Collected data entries
##############################

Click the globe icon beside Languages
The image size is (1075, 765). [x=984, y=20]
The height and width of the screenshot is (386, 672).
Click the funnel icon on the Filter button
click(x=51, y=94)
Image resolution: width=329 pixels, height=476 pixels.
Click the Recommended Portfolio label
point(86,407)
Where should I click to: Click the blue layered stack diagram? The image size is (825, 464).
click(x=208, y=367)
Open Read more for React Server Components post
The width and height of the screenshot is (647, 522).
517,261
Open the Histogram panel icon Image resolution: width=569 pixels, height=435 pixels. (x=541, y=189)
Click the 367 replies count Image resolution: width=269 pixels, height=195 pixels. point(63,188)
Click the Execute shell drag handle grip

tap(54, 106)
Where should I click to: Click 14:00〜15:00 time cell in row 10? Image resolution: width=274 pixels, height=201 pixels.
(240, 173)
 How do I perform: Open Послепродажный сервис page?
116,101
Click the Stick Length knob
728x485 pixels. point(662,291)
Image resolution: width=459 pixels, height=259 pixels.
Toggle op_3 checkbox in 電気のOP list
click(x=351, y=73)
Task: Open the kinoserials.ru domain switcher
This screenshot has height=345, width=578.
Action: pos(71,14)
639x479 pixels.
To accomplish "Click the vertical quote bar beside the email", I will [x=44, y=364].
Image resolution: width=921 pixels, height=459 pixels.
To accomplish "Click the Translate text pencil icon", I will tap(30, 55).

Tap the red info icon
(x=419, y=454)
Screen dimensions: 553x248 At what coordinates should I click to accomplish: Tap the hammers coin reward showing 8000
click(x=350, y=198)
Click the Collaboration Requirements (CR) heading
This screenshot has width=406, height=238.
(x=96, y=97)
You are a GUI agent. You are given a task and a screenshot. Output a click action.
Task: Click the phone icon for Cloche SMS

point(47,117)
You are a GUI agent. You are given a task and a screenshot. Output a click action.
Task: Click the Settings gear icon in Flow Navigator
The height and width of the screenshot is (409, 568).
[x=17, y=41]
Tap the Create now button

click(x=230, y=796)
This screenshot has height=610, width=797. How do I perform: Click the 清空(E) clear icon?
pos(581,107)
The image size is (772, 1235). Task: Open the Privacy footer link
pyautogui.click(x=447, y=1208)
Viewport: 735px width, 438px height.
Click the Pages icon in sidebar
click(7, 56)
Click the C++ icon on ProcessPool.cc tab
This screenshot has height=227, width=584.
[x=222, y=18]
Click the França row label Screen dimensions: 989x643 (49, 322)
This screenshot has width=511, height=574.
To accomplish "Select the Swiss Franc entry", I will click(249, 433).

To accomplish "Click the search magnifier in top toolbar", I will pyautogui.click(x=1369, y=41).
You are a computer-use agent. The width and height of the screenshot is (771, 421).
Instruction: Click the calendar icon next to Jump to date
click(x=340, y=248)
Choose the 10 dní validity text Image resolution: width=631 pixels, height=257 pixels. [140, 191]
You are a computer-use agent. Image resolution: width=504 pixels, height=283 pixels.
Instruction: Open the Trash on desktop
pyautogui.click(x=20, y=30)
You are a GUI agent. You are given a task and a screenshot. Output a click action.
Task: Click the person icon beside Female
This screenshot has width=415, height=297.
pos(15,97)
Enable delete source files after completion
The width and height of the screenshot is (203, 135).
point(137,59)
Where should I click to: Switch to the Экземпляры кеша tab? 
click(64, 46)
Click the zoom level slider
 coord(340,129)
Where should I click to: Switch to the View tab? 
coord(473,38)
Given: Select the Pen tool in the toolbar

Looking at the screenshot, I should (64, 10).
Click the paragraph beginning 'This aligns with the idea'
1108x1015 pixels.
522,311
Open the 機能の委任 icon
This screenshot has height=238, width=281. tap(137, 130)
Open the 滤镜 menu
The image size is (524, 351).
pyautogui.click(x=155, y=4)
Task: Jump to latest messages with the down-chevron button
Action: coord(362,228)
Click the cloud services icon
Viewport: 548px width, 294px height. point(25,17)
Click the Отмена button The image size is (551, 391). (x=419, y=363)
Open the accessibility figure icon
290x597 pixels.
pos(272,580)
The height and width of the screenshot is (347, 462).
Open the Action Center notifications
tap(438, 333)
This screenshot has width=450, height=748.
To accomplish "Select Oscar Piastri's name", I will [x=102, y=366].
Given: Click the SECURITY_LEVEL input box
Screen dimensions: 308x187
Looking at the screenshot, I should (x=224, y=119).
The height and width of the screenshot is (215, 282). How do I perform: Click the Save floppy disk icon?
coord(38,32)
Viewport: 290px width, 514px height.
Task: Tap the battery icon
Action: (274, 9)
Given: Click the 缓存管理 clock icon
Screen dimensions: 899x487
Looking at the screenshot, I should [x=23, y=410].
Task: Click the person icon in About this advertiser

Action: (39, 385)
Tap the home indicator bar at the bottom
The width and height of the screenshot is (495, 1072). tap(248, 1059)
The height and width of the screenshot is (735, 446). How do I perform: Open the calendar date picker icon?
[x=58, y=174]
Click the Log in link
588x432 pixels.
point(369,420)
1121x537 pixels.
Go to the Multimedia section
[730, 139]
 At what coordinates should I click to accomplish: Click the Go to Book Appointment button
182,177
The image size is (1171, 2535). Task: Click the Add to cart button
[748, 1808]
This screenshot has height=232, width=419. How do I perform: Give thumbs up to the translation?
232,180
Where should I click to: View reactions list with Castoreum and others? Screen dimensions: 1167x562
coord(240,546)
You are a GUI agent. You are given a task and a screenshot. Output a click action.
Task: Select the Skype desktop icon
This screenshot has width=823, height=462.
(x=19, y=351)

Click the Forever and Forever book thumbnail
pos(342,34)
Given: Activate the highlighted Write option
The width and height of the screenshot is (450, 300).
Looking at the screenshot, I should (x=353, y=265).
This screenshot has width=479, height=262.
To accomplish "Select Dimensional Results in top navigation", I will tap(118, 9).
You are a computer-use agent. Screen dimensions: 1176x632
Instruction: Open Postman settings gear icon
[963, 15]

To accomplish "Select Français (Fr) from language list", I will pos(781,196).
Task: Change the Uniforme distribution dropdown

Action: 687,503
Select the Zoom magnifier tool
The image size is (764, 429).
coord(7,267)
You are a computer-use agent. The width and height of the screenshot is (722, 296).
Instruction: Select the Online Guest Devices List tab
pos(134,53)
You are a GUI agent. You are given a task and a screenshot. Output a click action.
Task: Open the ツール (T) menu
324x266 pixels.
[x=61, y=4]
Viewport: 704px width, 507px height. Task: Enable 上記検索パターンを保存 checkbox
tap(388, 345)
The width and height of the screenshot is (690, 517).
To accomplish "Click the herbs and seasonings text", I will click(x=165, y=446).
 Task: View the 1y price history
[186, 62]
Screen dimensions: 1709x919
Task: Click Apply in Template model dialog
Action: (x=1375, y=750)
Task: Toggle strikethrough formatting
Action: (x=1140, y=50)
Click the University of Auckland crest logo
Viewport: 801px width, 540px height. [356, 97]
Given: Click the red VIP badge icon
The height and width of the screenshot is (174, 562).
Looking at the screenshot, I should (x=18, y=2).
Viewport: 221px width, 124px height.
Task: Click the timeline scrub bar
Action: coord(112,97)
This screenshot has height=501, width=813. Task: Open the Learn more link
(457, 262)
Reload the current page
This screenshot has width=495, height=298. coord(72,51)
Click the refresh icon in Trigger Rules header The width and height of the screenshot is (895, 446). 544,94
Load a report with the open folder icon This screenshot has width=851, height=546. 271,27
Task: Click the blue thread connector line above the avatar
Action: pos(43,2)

##############################

### What needs to be done
Copy out each record above exactly, leaving nothing out.

### Reply
Click the globe icon beside Languages
The image size is (1075, 765). [x=984, y=20]
The height and width of the screenshot is (386, 672).
Click the funnel icon on the Filter button
click(x=51, y=94)
Image resolution: width=329 pixels, height=476 pixels.
Click the Recommended Portfolio label
point(86,407)
Where should I click to: Click the blue layered stack diagram? The image size is (825, 464).
click(x=208, y=367)
Open Read more for React Server Components post
The width and height of the screenshot is (647, 522).
517,261
Open the Histogram panel icon Image resolution: width=569 pixels, height=435 pixels. (x=541, y=189)
Click the 367 replies count Image resolution: width=269 pixels, height=195 pixels. point(63,188)
Click the Execute shell drag handle grip

tap(54, 106)
Where should I click to: Click 14:00〜15:00 time cell in row 10? Image resolution: width=274 pixels, height=201 pixels.
(240, 173)
 How do I perform: Open Послепродажный сервис page?
116,101
Click the Stick Length knob
728x485 pixels. point(662,291)
Image resolution: width=459 pixels, height=259 pixels.
Toggle op_3 checkbox in 電気のOP list
click(x=351, y=73)
Task: Open the kinoserials.ru domain switcher
This screenshot has height=345, width=578.
Action: pos(71,14)
639x479 pixels.
To accomplish "Click the vertical quote bar beside the email", I will [x=44, y=364].
Image resolution: width=921 pixels, height=459 pixels.
To accomplish "Click the Translate text pencil icon", I will tap(30, 55).

Tap the red info icon
(x=419, y=454)
Screen dimensions: 553x248 At what coordinates should I click to accomplish: Tap the hammers coin reward showing 8000
click(x=350, y=198)
Click the Collaboration Requirements (CR) heading
This screenshot has width=406, height=238.
(x=96, y=97)
You are a GUI agent. You are given a task and a screenshot. Output a click action.
Task: Click the phone icon for Cloche SMS

point(47,117)
You are a GUI agent. You are given a task and a screenshot. Output a click action.
Task: Click the Settings gear icon in Flow Navigator
The height and width of the screenshot is (409, 568).
[x=17, y=41]
Tap the Create now button

click(x=230, y=796)
This screenshot has height=610, width=797. How do I perform: Click the 清空(E) clear icon?
pos(581,107)
The image size is (772, 1235). Task: Open the Privacy footer link
pyautogui.click(x=447, y=1208)
Viewport: 735px width, 438px height.
Click the Pages icon in sidebar
click(7, 56)
Click the C++ icon on ProcessPool.cc tab
This screenshot has height=227, width=584.
[x=222, y=18]
Click the França row label Screen dimensions: 989x643 (49, 322)
This screenshot has width=511, height=574.
To accomplish "Select the Swiss Franc entry", I will click(249, 433).

To accomplish "Click the search magnifier in top toolbar", I will pyautogui.click(x=1369, y=41).
You are a computer-use agent. The width and height of the screenshot is (771, 421).
Instruction: Click the calendar icon next to Jump to date
click(x=340, y=248)
Choose the 10 dní validity text Image resolution: width=631 pixels, height=257 pixels. [140, 191]
You are a computer-use agent. Image resolution: width=504 pixels, height=283 pixels.
Instruction: Open the Trash on desktop
pyautogui.click(x=20, y=30)
You are a GUI agent. You are given a task and a screenshot. Output a click action.
Task: Click the person icon beside Female
This screenshot has width=415, height=297.
pos(15,97)
Enable delete source files after completion
The width and height of the screenshot is (203, 135).
point(137,59)
Where should I click to: Switch to the Экземпляры кеша tab? 
click(64, 46)
Click the zoom level slider
 coord(340,129)
Where should I click to: Switch to the View tab? 
coord(473,38)
Given: Select the Pen tool in the toolbar

Looking at the screenshot, I should (64, 10).
Click the paragraph beginning 'This aligns with the idea'
1108x1015 pixels.
522,311
Open the 機能の委任 icon
This screenshot has height=238, width=281. tap(137, 130)
Open the 滤镜 menu
The image size is (524, 351).
pyautogui.click(x=155, y=4)
Task: Jump to latest messages with the down-chevron button
Action: coord(362,228)
Click the cloud services icon
Viewport: 548px width, 294px height. point(25,17)
Click the Отмена button The image size is (551, 391). (x=419, y=363)
Open the accessibility figure icon
290x597 pixels.
pos(272,580)
The height and width of the screenshot is (347, 462).
Open the Action Center notifications
tap(438, 333)
This screenshot has width=450, height=748.
To accomplish "Select Oscar Piastri's name", I will [x=102, y=366].
Given: Click the SECURITY_LEVEL input box
Screen dimensions: 308x187
Looking at the screenshot, I should (x=224, y=119).
The height and width of the screenshot is (215, 282). How do I perform: Click the Save floppy disk icon?
coord(38,32)
Viewport: 290px width, 514px height.
Task: Tap the battery icon
Action: (274, 9)
Given: Click the 缓存管理 clock icon
Screen dimensions: 899x487
Looking at the screenshot, I should [x=23, y=410].
Task: Click the person icon in About this advertiser

Action: (39, 385)
Tap the home indicator bar at the bottom
The width and height of the screenshot is (495, 1072). tap(248, 1059)
The height and width of the screenshot is (735, 446). How do I perform: Open the calendar date picker icon?
[x=58, y=174]
Click the Log in link
588x432 pixels.
point(369,420)
1121x537 pixels.
Go to the Multimedia section
[730, 139]
 At what coordinates should I click to accomplish: Click the Go to Book Appointment button
182,177
The image size is (1171, 2535). Task: Click the Add to cart button
[748, 1808]
This screenshot has height=232, width=419. How do I perform: Give thumbs up to the translation?
232,180
Where should I click to: View reactions list with Castoreum and others? Screen dimensions: 1167x562
coord(240,546)
You are a GUI agent. You are given a task and a screenshot. Output a click action.
Task: Select the Skype desktop icon
This screenshot has width=823, height=462.
(x=19, y=351)

Click the Forever and Forever book thumbnail
pos(342,34)
Given: Activate the highlighted Write option
The width and height of the screenshot is (450, 300).
Looking at the screenshot, I should (x=353, y=265).
This screenshot has width=479, height=262.
To accomplish "Select Dimensional Results in top navigation", I will tap(118, 9).
You are a computer-use agent. Screen dimensions: 1176x632
Instruction: Open Postman settings gear icon
[963, 15]

To accomplish "Select Français (Fr) from language list", I will pos(781,196).
Task: Change the Uniforme distribution dropdown

Action: 687,503
Select the Zoom magnifier tool
The image size is (764, 429).
coord(7,267)
You are a computer-use agent. The width and height of the screenshot is (722, 296).
Instruction: Select the Online Guest Devices List tab
pos(134,53)
You are a GUI agent. You are given a task and a screenshot. Output a click action.
Task: Open the ツール (T) menu
324x266 pixels.
[x=61, y=4]
Viewport: 704px width, 507px height. Task: Enable 上記検索パターンを保存 checkbox
tap(388, 345)
The width and height of the screenshot is (690, 517).
To accomplish "Click the herbs and seasonings text", I will click(x=165, y=446).
 Task: View the 1y price history
[186, 62]
Screen dimensions: 1709x919
Task: Click Apply in Template model dialog
Action: (x=1375, y=750)
Task: Toggle strikethrough formatting
Action: (x=1140, y=50)
Click the University of Auckland crest logo
Viewport: 801px width, 540px height. [356, 97]
Given: Click the red VIP badge icon
The height and width of the screenshot is (174, 562).
Looking at the screenshot, I should (x=18, y=2).
Viewport: 221px width, 124px height.
Task: Click the timeline scrub bar
Action: coord(112,97)
This screenshot has height=501, width=813. Task: Open the Learn more link
(457, 262)
Reload the current page
This screenshot has width=495, height=298. coord(72,51)
Click the refresh icon in Trigger Rules header The width and height of the screenshot is (895, 446). 544,94
Load a report with the open folder icon This screenshot has width=851, height=546. 271,27
Task: Click the blue thread connector line above the avatar
Action: pos(43,2)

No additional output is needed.